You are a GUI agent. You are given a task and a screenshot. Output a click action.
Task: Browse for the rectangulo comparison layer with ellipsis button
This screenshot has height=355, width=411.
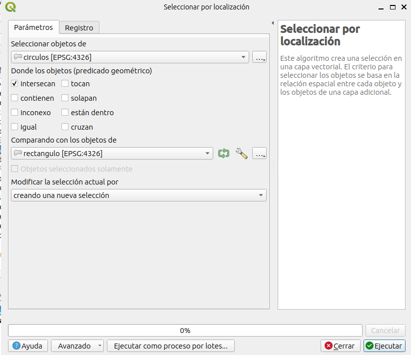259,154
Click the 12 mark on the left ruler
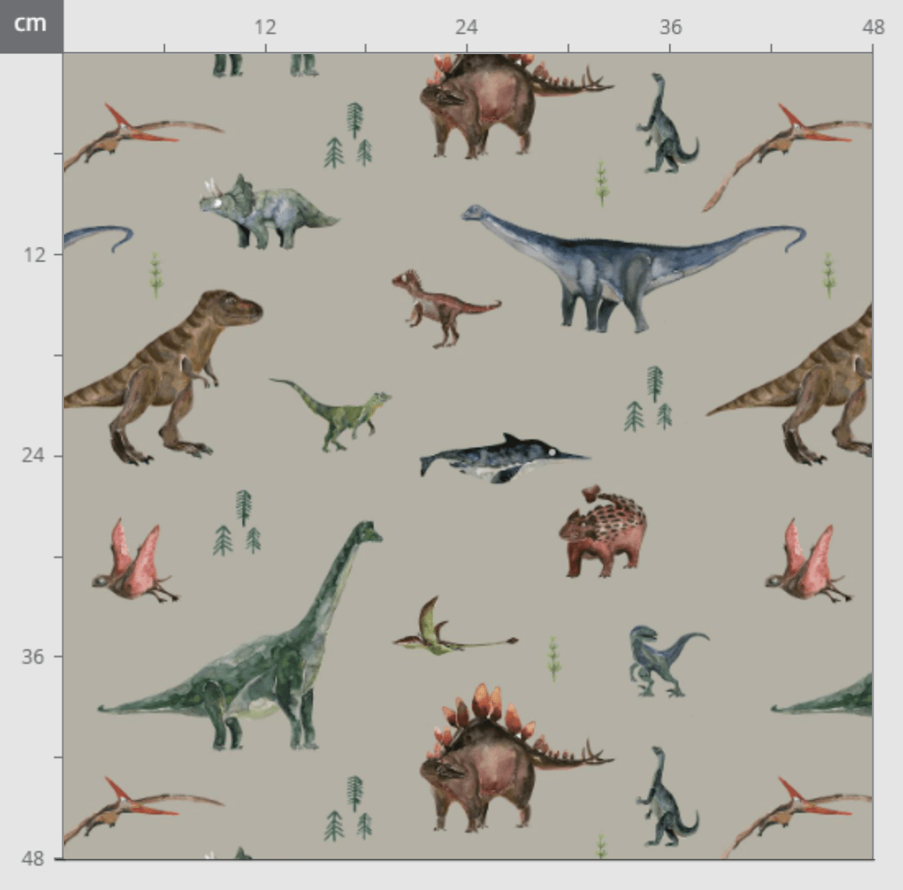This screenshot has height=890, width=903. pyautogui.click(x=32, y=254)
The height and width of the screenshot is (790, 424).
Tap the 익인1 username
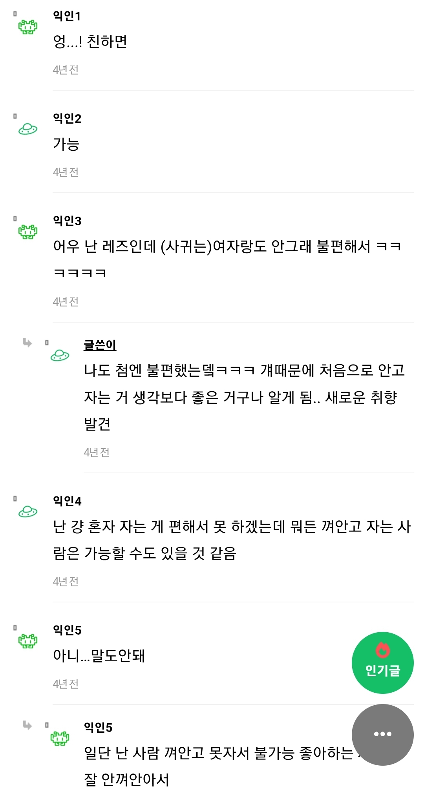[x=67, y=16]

*****

**What you are asked to do**
Output exactly the lines from the one containing "The height and" through the last line of the records above, both included, and leave out the pictures.

**Result of this exercise**
The height and width of the screenshot is (790, 424).
Tap the 익인1 username
[x=67, y=16]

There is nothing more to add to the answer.